Personal data from tens of thousands of people has been leaked in a massive NHS patient data breach. The sensitivity of the breached data, which includes details of medical procedures for patients including children, mean the incident could lead to criminal proceedings, experts told Tech Monitor.
Names, addresses and phone numbers of “tens of thousands” of patients were included in the cache of documents, as well test results for cervical screenings and letters to parents detailing urgent surgery for their children, according to the Mail on Sunday, which first reported the breach.
The information was reportedly leaked PSL Print Management, a Preston-based consultancy firm, which manages the “print, fulfilment and dispatch of more than ten million items of sensitive patient letters on behalf of over two hundred NHS organisations.” The company’s NHS contracts are worth several million pounds, according to the Mail.
An NHS spokesman said information on the incident had been passed to the Information Commissioner’s Office (ICO), which on Sunday announced it was opening an investigation.
NHS patient data breach: what happened?
The breach occurred when a PSL employee, who was in dispute with the company, requested all emails and texts relating to their employment, the Mail reports. They were sent a memory stick appearing to contain the firm’s entire email server, including thousands of letters attached to emails between PSL staff and another printing firm, Datagraphic.

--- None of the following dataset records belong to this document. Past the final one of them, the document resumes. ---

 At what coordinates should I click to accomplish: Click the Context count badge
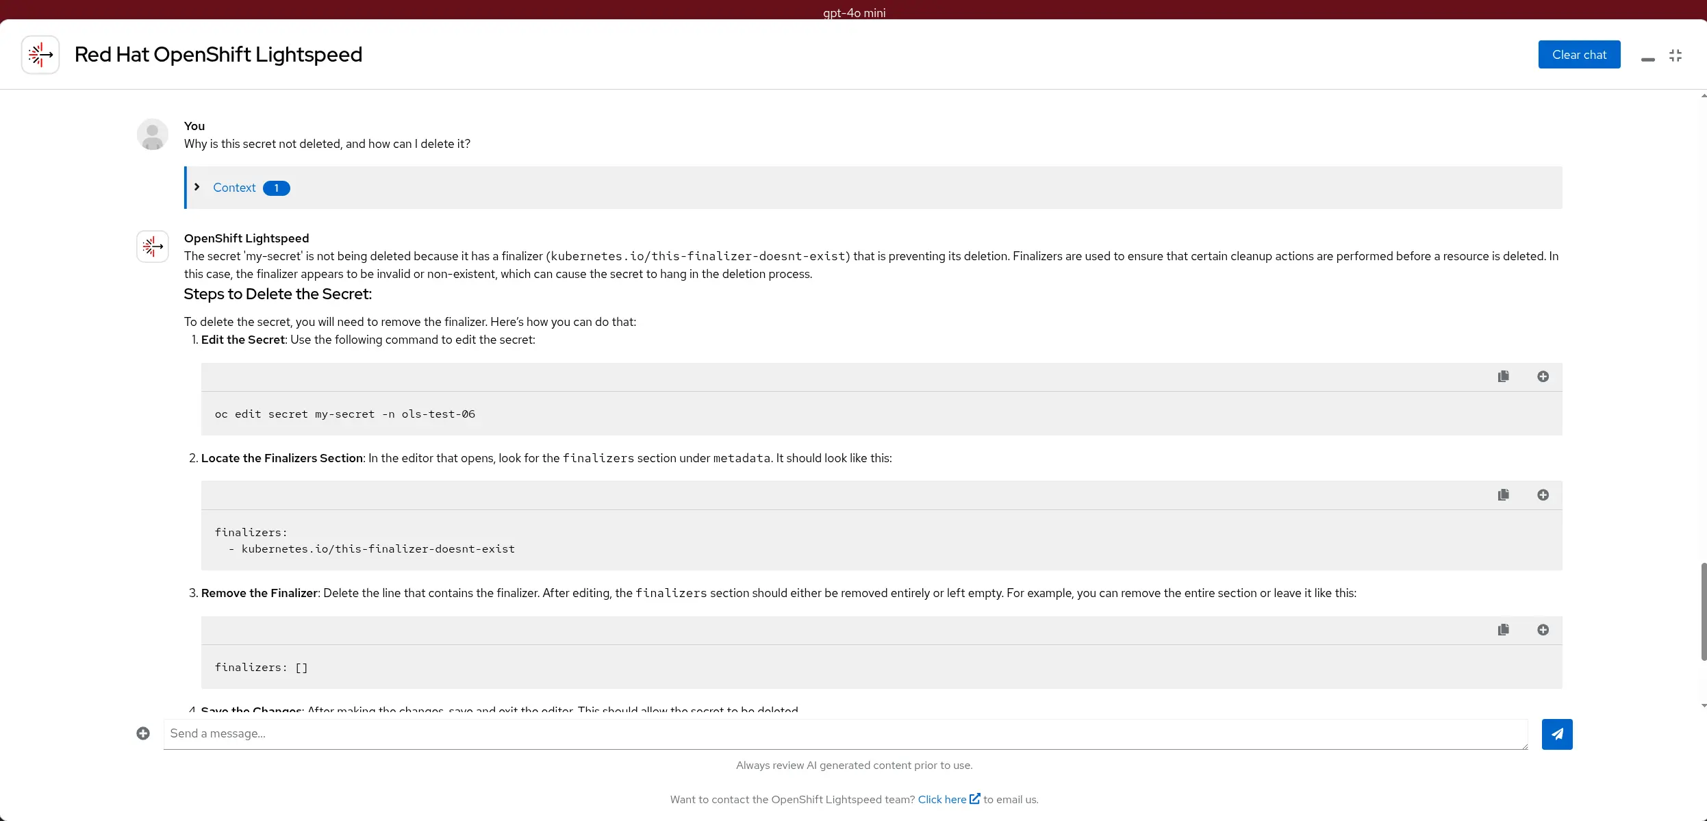[x=277, y=188]
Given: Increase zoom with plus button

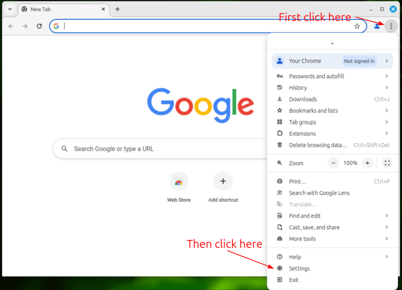Looking at the screenshot, I should pos(367,163).
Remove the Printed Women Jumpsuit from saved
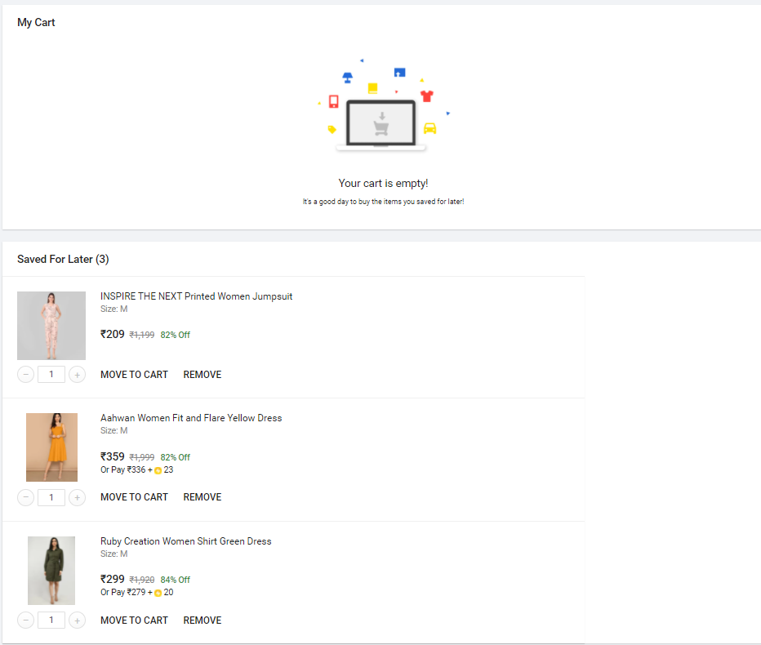The image size is (761, 645). [202, 375]
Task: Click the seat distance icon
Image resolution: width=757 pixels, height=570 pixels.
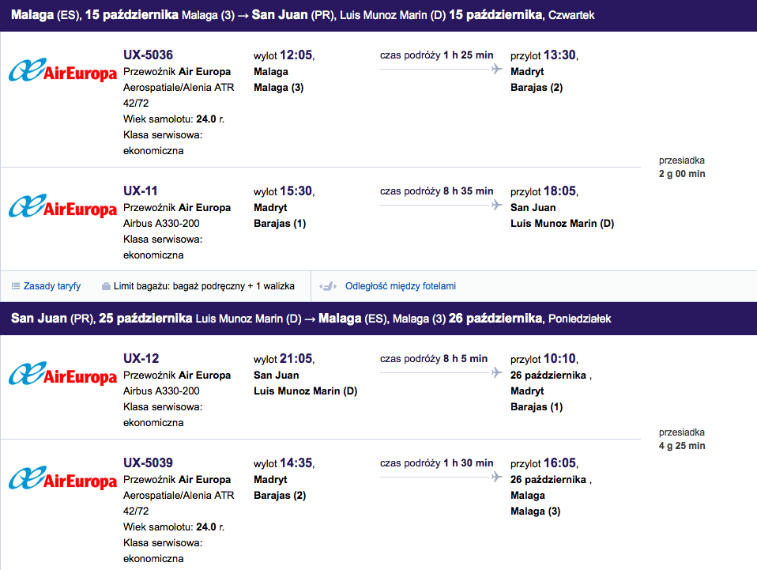Action: coord(328,286)
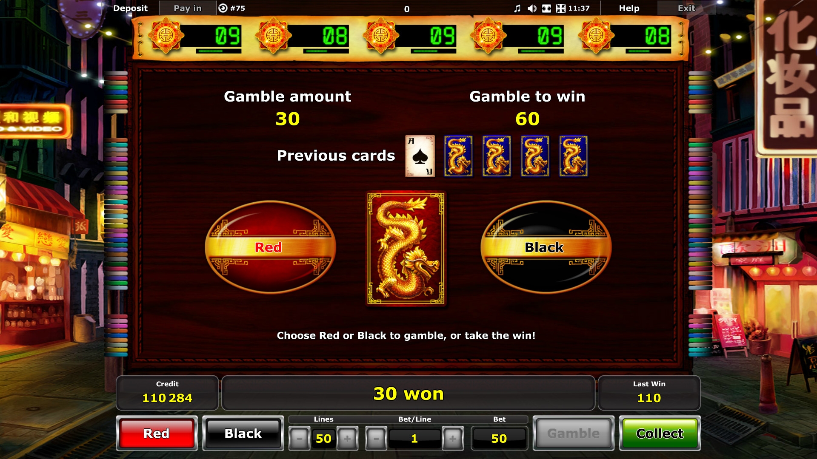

A breach of this level, containing such sensitive data, could result in a hefty fine, says Toni Vitale, partner at law firm Gatelely. “Those attachments should have all been encrypted,” he says. “Granting access to the server should have had numerous amounts of double security measures added to it. I would be very surprised if the fine was less than five figures.”
Due to the sensitivity of the data and the possible flouting of GDPR, criminal proceedings could also follow. “The taking of data without the permission of the data controller, even if it’s a mistake like this, can amount to a criminal offence under section 170 of the Data Protection Act,” Vitale says.
This sort of breach can cause significant psychological harm, explains Lydia Kostopoulos, SVP for emerging tech insights at security awareness platform KnowBe4. “Such leaked data can cause tremendous distress to those whose medical privacy has been violated, it could tarnish the trust patients have in the NHS, and could even lead to identity theft,” she says.
Some information on the email server reportedly dates back to 2015, which could constitute a further breach, says GDPR consultant Tim Turner, because medical information is only supposed to be kept for as long as treatment is active. “The NHS can keep those records for a long time because they’re providing treatment [but] the printers just don’t need them,” Turner says.
Who is liable for the NHS patient data breach?
The contract between the NHS and PSL is likely to guide the ICO’s assessment of who is responsible, Turner says. “I think the one thing that is important is to know what the company was told to do,” he argues. “This could be a bunch of NHS bodies doing the right thing and then the contractor not operating as they should, or it could be that the NHS is not checking and not giving the right assurances in the first place.”
Leaks that are due to human error are common and dealt with regularly by the ICO, says Andy Norton, European cyber risk officer at security company Armis. “The vast majority of issues reported to the ICO are attributed to non-cyber ‘human-error’ root causes,” he says. “This may well be another example of an unfortunate and potentially costly mistake. Trusts, social care providers and commercial entities that handle NHS data need to comply with the Data Security and Protection Toolkit (DSPT). This is clearly a breach of the guidance in that framework.”
The leak follows an investigation last week carried out under the Freedom of Information Act, which found that an average of two NHS staff per day are being penalised for mishandling files and spying on patient records. This could call into question the data handling procedures at the NHS, says Chris Morgan, senior cyber threat intelligence analyst at Digital Shadows.
“It is possible that their data handling procedures are either not adequately documented or otherwise not seen as a requirement by staff and contracted employers,” Morgan says. “Every employee should understand and respect the values emphasized by an organisation’s security culture, which includes compliance, proactivity, and understanding of how to identify and report risky behaviours.”
“The aftermath of the incident should include a robust risk assessment of the data handling and transmission procedures being used across the NHS, which may identify areas of improvement,” Morgan adds.